I will probably delete this post in a few days, so that Zinabu never knows I wrote it, but the last 48 hours have been some of the hardest of my life. If I didn't post on April 30th about how wonderful everything was going, I wouldn't believe it. Zinabu continues to vomit and run a fever. We have antibiotics for him, but I was only able to give him his first dose and have it stay down this afternoon. Today he was so sick he began associating our house and family with his illness. He tried to get into our van and he started crying the most mournful cry you've ever heard. He wanted to go back to Ethiopia...and who can blame him? The language barrier is so difficult when he's sick. There is NOTHING I can do for him except be there. He is angry at us, but he also wants me to hold him all the time. He was so clingy I couldn't even put him down to clean up the vomit on our floor.

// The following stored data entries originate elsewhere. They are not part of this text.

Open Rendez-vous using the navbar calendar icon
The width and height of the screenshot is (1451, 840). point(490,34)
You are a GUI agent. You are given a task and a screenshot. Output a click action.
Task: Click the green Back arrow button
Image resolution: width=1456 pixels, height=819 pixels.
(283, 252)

I have hardly spoken to Carver and Lily, as they stand off to the side and cover their ears at Zinabu's cries. I try to be there for them, but it's impossible. I miss them, and I don't know how to express that. I have to believe Zinabu will start feeling better at some point...that I will actually sleep and brush my teeth at some point...that he will forgive me at some point for forcing medicine into him.

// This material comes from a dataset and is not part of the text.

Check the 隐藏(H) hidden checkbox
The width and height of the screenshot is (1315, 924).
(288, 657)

This is the part of adoption that I want to be bold and talk about. Everyone around you is so happy at the arrival of your child, it's easy to forget that this is when the hard work starts. Let's get real--I love Zinabu, but right now I am a nurse with no pay or shift change. Zinabu and I have no relationship. He does not trust me. He does not even like me very much. Of course it will get better in time. But for right now, the brutal honesty is that I am at my wit's end.